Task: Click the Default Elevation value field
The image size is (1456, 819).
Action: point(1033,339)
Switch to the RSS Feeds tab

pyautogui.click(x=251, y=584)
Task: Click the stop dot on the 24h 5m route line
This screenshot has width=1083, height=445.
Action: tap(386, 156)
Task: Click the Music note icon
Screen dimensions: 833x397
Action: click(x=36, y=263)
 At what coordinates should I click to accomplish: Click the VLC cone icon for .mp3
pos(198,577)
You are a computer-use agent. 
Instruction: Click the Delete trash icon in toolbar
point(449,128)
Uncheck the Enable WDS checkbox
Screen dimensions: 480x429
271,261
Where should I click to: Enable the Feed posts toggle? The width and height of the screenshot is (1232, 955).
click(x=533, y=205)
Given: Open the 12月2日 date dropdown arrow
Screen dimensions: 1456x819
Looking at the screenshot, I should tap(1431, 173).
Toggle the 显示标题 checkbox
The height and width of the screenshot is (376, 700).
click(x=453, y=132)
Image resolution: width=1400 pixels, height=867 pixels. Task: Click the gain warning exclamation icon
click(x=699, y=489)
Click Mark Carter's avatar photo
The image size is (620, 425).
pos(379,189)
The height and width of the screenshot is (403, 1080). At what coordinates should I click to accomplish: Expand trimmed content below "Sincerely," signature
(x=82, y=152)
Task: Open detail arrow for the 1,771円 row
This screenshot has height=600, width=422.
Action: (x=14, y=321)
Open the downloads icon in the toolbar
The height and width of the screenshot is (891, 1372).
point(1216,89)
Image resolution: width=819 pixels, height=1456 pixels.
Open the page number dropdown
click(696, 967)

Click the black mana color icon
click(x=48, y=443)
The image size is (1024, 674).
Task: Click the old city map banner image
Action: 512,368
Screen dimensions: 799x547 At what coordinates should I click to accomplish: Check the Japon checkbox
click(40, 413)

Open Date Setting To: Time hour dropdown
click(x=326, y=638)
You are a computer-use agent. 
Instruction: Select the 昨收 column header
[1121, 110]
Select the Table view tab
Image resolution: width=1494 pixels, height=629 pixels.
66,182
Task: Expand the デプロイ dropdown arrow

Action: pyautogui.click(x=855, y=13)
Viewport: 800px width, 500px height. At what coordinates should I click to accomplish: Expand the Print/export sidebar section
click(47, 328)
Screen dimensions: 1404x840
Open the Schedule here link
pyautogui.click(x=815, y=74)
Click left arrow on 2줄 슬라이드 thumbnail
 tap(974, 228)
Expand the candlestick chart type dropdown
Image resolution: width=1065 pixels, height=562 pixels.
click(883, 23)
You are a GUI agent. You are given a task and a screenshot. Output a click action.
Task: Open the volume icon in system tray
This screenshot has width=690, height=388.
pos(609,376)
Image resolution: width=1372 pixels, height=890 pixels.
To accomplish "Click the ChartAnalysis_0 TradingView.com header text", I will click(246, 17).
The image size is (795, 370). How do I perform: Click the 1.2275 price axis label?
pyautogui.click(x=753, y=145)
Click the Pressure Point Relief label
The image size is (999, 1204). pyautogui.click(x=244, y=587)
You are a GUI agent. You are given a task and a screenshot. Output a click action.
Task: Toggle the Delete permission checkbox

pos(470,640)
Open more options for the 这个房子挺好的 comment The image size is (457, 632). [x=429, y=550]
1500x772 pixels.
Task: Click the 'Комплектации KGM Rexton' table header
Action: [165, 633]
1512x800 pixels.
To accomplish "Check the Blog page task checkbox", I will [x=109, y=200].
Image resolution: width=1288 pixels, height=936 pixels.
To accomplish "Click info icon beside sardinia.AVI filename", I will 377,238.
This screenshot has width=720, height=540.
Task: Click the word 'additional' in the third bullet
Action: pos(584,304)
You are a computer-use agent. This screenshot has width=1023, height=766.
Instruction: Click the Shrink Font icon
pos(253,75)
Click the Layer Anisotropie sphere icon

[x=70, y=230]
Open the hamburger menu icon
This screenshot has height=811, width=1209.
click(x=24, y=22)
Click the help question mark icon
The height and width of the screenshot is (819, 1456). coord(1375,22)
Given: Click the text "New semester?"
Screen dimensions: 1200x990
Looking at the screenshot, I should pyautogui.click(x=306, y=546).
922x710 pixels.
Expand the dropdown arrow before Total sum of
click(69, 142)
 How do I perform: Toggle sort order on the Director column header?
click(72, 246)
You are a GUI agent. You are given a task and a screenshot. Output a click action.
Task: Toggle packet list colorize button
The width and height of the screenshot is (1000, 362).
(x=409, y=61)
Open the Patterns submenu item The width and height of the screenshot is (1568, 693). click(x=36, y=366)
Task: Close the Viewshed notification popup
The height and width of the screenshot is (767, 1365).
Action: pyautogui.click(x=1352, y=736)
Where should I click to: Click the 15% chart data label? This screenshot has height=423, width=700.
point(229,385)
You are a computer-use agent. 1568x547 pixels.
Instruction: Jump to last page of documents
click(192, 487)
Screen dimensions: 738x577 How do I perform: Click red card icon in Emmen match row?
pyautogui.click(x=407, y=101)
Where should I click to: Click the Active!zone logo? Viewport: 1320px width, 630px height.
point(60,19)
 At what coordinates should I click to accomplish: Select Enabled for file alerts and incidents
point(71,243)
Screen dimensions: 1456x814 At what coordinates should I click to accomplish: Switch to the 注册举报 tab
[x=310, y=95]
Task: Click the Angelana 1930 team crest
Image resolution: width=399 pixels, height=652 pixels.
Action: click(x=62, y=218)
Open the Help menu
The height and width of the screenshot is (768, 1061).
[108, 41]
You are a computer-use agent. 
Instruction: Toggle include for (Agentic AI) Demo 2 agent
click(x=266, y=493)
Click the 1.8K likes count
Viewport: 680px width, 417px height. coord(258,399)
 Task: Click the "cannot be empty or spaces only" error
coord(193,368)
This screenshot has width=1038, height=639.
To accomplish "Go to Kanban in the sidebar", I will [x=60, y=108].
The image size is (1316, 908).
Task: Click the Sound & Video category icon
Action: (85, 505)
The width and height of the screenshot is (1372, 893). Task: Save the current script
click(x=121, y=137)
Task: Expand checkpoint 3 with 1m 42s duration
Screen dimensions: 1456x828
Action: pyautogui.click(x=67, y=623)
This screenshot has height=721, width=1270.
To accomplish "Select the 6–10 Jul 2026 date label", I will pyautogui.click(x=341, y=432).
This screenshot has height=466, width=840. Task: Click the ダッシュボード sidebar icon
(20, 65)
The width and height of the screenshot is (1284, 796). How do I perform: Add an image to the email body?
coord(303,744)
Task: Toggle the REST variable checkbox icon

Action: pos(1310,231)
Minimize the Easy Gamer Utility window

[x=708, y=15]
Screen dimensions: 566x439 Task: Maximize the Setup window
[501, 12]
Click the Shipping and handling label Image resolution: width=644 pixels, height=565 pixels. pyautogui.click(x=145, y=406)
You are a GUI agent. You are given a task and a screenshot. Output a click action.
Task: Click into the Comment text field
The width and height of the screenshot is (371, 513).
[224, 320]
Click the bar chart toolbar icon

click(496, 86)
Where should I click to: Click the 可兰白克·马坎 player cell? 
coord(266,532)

===============

WHAT YOU HAVE TO DO
Please swap "email body" for "message body" in the records, everything from the line containing "The width and height of the screenshot is (1284, 796)." down to the line containing "Click the Shipping", and give only those lines, otherwise unchanged.

REPLY TO THE EXERCISE
The width and height of the screenshot is (1284, 796). How do I perform: Add an image to the message body?
coord(303,744)
Task: Toggle the REST variable checkbox icon

Action: pos(1310,231)
Minimize the Easy Gamer Utility window

[x=708, y=15]
Screen dimensions: 566x439 Task: Maximize the Setup window
[501, 12]
Click the Shipping and handling label Image resolution: width=644 pixels, height=565 pixels. pyautogui.click(x=145, y=406)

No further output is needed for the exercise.